After that time the Queen Elizabeth was looking forward to an attempt to wrest the North Atlantic "blue riband" from the Queen Mary, he declared.

Captain Ford disclosed that, owing to circumstances attending her fitting out during the early days of the war and her clandestine run to New York, the Queen Elizabeth never went over the "measured mile" and her maximum speed was never fully established. She operated at 28 1/2 knots in most crossings.

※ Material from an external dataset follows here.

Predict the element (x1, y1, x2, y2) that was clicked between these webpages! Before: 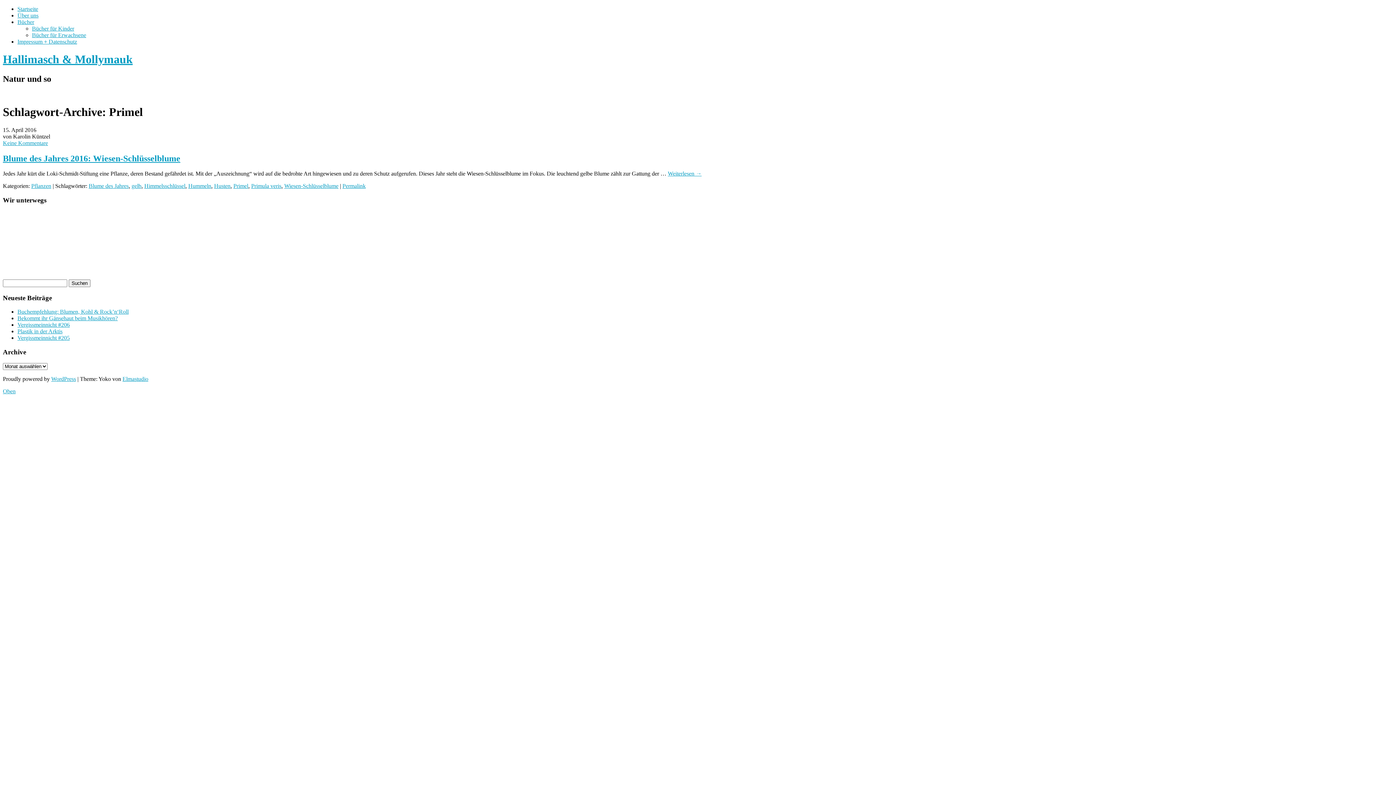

The Queen Elizabeth, like the Queen Mary, had been kept thoroughly repaired and shipshape during her 48 round-trip voyages during the war as a troop carrier.


02 July 2010

Social & Personal

From the "Social & Personal" column of The Montreal Gazette on this day in 1946:
Mrs. Pierre Dupuy accompanied by her daughter and son, Jacqueline and Michel are sailing from New York on July 9 by the Queen Mary for Europe. Mrs. Dupuy and her children will join Mr. Dupuy, Canadian Minister to Holland.

01 July 2010

Movie Queen

From the "Hollywood" column of The Pittsburgh Press on this day in 1936:

On an entire sound stage there is built a reproduction of many sections of the steamship "Queen Mary." There is the gangplank, an upper deck, a lower deck, the smokestacks, etc. It is being used in the flicker "Dodsworth" when the Dodsworth-Ruth Chatterton and Walter Huston get started on that trip to Europe.

The "Queen Mary" is an important actress in the flicker. H. C. Potter and a cameraman went to New York for the arrival of the "Queen Mary," and with permission, took reels and reels of film. They have pictures of the "Queen Mary" with passengers boarding the boat, of baggage being hoisted on board; of the "Queen Mary" actually getting underway for the return trip to England.

When Chatterton and Huston sail on the "Queen Mary" in "Dodsworth," you will actually see the "Queen Mary" sailing and a grand job of mixing studio scenes with the real thing.

However, there is one difference between the "Queen Mary" and the studio's reproduction. The large ventilators on the "Queen Mary" are round and on the production they are square. The studio believes that squared they give the boat a better appearance. Leave it to the movies to improve the "Queen Mary."